Of grave concern is the new requirement that we must obtain documentation of both a history of an intensive intervention such as hospitalization as well as documentation of a recent prescription for psychotropic medication.  I have personally requested numerous records over the years, and the return rate is poor.  The individuals we serve cannot control whether prior care providers send records at all, much less in a timely manner.  They should not be put on hold or discharged due to lack of supporting external documentation.  We also serve multiple individuals who have little recollection of prior interventions and have been unable to provide facility names or dates.  Sometimes the individuals with the greatest level of impairment and thus highest need for support are the least able to provide such information.

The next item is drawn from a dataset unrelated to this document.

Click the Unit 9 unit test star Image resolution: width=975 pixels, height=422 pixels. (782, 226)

If changes are to be made, I would request that it be taken into consideration that the severely mentally ill population is likely to need ongoing support.  No amount of intensive training over six months or one year will render most individuals able to “graduate” and function independently with no support.  On the other hand, it would be reasonable to gradually decrease the number of hours provided over time.  Often when we admit individuals for services, they have extensive needs in areas such as housing and medical care.  Once these basic needs are situated, which can be very time consuming, clients often stabilize to the point where a maintenance level of three to five hours weekly would suffice to keep them stable in the community indefinitely. 

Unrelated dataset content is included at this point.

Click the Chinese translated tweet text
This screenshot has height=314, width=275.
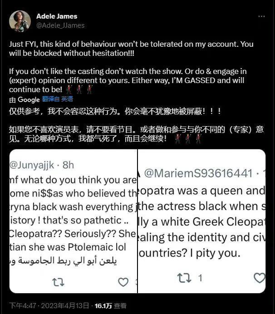pyautogui.click(x=136, y=125)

In the realm of services provided to those with intellectual disabilities, it is recognized that ongoing support is a necessity.  It is not expected that they will achieve a level of functioning that will enable them to move toward full independence.  I believe that for severely mentally ill individuals, the need for ongoing support is likewise always going to be present.  No one wants to see a revolving door cycle in which we cut off services altogether until individuals decompensate and are hospitalized as a result, thus enabling them to enter MHSS again for a period of time.  It would be more reasonable to provide ongoing long-term support to the most severely ill individuals who are trying to function successfully in the community, and would reduce the need for more costly and intensive interventions.

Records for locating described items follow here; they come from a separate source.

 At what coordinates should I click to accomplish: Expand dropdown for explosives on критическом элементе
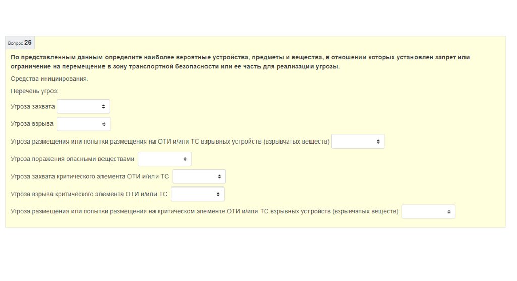click(x=428, y=212)
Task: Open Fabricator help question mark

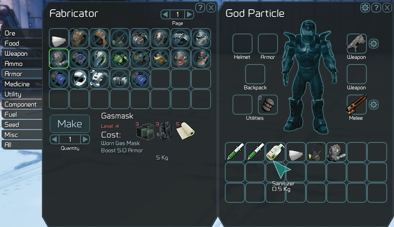Action: point(200,8)
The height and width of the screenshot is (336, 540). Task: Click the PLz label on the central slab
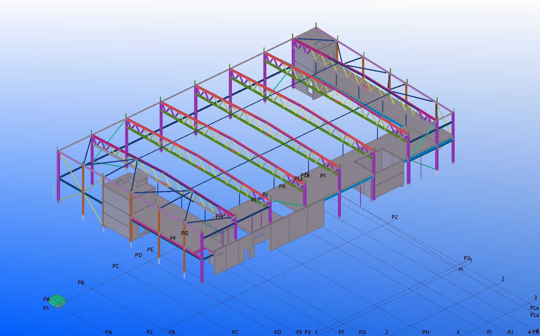click(x=298, y=179)
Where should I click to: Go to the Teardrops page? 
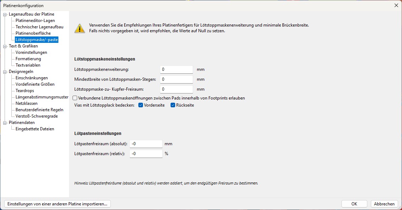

MHSS has always been an excellent service because it is readily accessible to those in need.  I have had the pleasure of witnessing individuals procure and maintain housing, comply with legal obligations, build supportive relationships with friends and family, and access needed medical and mental health treatment.  It is my hope that some of the current changes can be reversed before this service is limited and restricted to the extent that few, if any, individuals will be able to continue to reap the many potential benefits.